The campaign underscores the vast gulf between the ruling elite and the increasingly impoverished working class. In a question submitted to the first debate by Auckland student Aigagalefili Fepulea’i-Tapua’i, the two leaders were asked how they would stop young people dropping out of school in order to work to support their families.

Both leaders responded with empty platitudes. Ardern pointed to Labour’s promise to lift the minimum wage from $18.90 to a paltry $20 an hour. She declared there was still “much to do” about child poverty and “we won’t do it overnight.” Collins rejected any increase in the minimum wage, saying small business owners “can’t afford constant rises.”

Both parties’ tax policies will further entrench social inequality. National has promised to temporarily slash income tax, favouring the rich. A person on the minimum wage would only receive an extra $8 a week, while those earning over $90,000 a year will get an extra $58 a week. Asked about Labour’s promise to raise income tax slightly for the top 2 percent of earners, Ardern declared, “This time now is not the time to have huge uncertainty around tax policy.” Labour has ruled out any taxes on wealth.

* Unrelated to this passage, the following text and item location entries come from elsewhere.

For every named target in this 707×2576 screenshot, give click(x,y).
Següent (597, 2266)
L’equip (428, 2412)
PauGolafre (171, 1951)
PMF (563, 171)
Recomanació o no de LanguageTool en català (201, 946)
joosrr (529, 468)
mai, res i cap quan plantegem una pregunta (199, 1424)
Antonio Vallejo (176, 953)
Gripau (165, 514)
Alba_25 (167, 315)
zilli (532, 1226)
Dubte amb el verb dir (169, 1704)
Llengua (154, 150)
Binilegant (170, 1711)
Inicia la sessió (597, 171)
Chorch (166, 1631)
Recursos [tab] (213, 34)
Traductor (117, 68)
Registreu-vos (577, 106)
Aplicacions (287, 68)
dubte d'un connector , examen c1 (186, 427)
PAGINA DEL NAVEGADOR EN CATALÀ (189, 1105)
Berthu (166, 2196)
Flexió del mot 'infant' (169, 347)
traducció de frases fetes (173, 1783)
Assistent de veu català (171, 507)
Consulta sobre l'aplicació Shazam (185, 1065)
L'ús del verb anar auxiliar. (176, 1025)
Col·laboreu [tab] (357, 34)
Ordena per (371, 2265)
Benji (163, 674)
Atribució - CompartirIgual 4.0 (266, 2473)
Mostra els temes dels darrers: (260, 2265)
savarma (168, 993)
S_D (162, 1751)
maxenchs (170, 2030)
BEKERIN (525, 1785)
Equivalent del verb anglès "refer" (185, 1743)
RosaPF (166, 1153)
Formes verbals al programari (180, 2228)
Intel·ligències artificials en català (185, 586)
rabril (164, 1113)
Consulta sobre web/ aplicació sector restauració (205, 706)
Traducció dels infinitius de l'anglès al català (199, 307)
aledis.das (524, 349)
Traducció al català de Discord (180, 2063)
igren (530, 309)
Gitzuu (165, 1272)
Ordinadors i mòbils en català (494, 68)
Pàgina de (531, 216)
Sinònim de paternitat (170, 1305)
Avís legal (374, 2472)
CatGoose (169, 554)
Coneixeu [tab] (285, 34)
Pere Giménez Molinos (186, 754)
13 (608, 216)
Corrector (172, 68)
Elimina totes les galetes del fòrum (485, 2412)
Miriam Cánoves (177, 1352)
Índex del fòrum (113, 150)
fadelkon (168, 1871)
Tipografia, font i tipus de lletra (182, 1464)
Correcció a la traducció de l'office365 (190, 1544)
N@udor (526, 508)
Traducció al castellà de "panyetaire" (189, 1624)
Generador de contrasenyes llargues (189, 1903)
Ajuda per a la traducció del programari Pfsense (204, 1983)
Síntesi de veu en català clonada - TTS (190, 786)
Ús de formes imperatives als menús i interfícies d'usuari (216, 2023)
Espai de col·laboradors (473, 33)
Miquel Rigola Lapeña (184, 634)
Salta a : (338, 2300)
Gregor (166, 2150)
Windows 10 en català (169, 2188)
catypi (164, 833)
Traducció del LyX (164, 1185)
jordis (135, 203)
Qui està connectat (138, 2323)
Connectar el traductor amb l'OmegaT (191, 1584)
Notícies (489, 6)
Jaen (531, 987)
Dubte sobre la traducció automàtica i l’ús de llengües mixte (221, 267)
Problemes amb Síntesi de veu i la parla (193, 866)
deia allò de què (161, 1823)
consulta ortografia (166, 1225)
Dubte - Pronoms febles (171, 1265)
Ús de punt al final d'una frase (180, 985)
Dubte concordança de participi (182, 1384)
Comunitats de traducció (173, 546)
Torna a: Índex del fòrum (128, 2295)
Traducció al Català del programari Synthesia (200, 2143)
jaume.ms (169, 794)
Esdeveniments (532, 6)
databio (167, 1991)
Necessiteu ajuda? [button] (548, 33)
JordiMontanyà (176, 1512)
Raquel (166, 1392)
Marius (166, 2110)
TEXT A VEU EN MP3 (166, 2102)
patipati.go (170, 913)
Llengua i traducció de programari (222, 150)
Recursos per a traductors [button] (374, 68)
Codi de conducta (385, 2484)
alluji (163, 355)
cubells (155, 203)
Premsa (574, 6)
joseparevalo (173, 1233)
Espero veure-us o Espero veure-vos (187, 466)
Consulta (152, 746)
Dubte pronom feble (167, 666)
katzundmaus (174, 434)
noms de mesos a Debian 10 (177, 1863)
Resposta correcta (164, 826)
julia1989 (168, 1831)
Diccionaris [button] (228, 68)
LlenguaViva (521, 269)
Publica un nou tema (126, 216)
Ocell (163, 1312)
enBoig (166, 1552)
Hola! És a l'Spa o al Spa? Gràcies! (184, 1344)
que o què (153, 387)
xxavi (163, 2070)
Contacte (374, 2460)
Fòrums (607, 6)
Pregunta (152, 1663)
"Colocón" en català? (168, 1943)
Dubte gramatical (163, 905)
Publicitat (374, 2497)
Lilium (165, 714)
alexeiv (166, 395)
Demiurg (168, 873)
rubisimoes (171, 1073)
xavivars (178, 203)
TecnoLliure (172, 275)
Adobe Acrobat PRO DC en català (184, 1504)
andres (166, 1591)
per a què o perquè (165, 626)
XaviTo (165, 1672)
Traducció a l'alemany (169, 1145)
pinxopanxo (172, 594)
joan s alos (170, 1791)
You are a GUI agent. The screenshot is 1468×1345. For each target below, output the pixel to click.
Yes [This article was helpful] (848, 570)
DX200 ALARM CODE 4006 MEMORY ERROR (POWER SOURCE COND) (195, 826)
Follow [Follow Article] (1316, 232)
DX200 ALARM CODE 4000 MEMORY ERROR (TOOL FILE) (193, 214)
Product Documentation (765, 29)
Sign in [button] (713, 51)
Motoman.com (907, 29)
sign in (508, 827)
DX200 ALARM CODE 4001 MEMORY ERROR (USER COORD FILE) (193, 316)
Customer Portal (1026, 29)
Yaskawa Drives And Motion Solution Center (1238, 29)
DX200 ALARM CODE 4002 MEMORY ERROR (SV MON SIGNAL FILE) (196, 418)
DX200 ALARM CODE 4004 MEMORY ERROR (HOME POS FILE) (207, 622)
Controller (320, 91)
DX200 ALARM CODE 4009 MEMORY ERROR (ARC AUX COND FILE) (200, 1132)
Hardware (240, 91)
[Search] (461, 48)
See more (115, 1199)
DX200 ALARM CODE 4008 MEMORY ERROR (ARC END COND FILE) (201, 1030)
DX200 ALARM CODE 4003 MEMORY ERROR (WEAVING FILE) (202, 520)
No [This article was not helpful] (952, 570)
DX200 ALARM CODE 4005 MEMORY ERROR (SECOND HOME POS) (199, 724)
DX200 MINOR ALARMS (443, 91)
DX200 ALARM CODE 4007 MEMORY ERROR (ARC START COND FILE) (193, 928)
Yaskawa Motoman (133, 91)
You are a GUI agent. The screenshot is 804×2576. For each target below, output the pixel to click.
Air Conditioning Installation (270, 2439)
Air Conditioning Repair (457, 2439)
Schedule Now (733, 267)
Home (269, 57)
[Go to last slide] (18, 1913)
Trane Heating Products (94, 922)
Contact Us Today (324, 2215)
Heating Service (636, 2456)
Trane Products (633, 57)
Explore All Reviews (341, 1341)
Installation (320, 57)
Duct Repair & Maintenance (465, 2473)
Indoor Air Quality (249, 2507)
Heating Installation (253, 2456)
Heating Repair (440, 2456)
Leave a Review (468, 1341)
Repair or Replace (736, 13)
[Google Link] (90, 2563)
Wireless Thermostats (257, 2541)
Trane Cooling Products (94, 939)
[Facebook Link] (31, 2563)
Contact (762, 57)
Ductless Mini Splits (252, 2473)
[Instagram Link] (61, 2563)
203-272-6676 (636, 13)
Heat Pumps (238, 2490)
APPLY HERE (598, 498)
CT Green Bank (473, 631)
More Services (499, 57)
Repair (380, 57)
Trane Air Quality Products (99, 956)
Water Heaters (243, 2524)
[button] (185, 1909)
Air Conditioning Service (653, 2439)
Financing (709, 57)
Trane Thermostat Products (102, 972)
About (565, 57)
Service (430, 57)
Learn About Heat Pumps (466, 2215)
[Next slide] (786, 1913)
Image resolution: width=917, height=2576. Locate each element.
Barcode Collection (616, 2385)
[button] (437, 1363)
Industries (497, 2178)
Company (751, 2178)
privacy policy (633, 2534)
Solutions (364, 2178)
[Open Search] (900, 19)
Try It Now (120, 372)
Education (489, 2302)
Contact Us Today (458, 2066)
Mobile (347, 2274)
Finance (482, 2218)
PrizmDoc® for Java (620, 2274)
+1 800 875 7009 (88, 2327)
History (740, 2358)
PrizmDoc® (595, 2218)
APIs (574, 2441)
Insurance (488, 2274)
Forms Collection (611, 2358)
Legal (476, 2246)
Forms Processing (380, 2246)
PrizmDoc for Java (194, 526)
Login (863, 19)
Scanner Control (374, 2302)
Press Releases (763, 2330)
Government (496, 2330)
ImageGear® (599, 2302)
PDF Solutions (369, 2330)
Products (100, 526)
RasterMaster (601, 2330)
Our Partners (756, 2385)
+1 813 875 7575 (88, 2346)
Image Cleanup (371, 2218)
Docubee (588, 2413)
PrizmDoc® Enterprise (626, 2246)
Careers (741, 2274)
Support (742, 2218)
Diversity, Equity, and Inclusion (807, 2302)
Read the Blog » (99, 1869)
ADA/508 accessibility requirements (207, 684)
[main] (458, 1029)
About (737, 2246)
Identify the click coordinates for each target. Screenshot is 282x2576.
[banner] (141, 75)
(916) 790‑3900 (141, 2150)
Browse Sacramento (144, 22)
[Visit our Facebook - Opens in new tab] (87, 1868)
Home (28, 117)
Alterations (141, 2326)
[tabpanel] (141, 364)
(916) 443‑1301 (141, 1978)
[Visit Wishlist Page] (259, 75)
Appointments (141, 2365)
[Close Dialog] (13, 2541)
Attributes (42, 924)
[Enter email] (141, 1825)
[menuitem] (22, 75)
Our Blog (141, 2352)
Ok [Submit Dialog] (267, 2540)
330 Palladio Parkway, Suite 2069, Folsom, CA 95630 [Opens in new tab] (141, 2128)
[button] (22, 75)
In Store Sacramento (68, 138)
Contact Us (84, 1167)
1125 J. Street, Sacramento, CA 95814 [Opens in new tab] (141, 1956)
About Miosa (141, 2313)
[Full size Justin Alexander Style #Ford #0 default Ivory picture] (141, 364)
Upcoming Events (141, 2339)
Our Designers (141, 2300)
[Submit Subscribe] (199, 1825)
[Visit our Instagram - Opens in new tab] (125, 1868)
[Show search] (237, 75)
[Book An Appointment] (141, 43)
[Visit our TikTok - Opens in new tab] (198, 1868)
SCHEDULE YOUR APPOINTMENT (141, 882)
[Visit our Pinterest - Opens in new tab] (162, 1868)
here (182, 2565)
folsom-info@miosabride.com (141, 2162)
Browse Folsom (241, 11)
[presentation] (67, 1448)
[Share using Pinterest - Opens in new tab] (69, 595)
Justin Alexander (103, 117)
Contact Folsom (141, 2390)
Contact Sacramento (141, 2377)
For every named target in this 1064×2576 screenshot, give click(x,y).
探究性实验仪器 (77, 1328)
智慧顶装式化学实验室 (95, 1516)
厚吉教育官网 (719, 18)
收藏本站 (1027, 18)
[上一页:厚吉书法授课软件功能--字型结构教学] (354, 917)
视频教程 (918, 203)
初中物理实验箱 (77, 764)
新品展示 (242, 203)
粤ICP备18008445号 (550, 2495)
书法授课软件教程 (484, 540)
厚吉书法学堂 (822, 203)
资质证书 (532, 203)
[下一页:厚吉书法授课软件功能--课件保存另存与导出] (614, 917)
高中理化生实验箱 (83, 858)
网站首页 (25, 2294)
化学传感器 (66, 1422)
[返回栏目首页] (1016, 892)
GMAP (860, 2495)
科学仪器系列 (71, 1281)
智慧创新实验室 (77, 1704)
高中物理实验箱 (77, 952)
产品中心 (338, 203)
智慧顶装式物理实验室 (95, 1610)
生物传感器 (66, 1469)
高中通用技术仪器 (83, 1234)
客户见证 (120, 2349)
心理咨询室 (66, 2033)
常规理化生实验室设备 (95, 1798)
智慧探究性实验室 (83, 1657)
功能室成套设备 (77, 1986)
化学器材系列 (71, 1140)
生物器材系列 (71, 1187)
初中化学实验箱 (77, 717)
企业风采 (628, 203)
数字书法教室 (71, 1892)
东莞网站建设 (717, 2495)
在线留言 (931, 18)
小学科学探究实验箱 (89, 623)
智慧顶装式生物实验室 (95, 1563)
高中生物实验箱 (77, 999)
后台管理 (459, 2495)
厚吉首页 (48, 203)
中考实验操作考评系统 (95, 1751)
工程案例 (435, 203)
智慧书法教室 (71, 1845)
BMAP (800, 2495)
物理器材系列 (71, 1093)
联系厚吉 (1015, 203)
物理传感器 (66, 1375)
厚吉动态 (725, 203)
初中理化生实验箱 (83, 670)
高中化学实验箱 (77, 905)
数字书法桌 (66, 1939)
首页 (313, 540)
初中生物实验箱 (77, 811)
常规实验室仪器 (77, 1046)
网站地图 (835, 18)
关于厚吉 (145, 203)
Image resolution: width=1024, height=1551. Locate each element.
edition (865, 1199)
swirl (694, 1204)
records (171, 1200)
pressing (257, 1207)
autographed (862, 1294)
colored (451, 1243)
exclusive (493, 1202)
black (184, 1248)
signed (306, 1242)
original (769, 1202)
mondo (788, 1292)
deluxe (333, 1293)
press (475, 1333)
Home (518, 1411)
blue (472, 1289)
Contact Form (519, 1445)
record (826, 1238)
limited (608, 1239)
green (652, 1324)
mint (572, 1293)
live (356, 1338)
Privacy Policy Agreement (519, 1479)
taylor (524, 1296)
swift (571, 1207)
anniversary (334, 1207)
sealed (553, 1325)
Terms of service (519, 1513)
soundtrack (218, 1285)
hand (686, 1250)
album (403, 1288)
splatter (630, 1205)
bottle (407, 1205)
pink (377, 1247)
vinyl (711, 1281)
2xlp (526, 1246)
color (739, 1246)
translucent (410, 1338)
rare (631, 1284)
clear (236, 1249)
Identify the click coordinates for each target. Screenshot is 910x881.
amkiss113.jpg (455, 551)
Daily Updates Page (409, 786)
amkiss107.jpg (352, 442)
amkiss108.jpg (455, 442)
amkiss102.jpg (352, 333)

Neither party will do anything to address the housing crisis, driven by rampant speculation and profiteering. House prices and rents in New Zealand are among the highest in the world, relative to wages, and have risen by more than a quarter in just three years. A promise by Labour in 2017 to build tens of thousands of new affordable houses has come to naught.

Labour is now pledging to fund an extra 8,000 more social and transitional housing places. Even if implemented, this would do nothing to address demand: the public housing wait list has more than tripled under the Ardern government to reach nearly 20,000 households. National is simply promising to liberalize planning laws and hasten the issuing of building consents.

The working class is being disenfranchised in this election. The next government, whatever its make-up, will pave the way for a resurgence of class struggles, as workers are driven to the left of all the parties by the worsening social crisis. Workers and young people must prepare, by building their own party, on the basis of a socialist and internationalist program.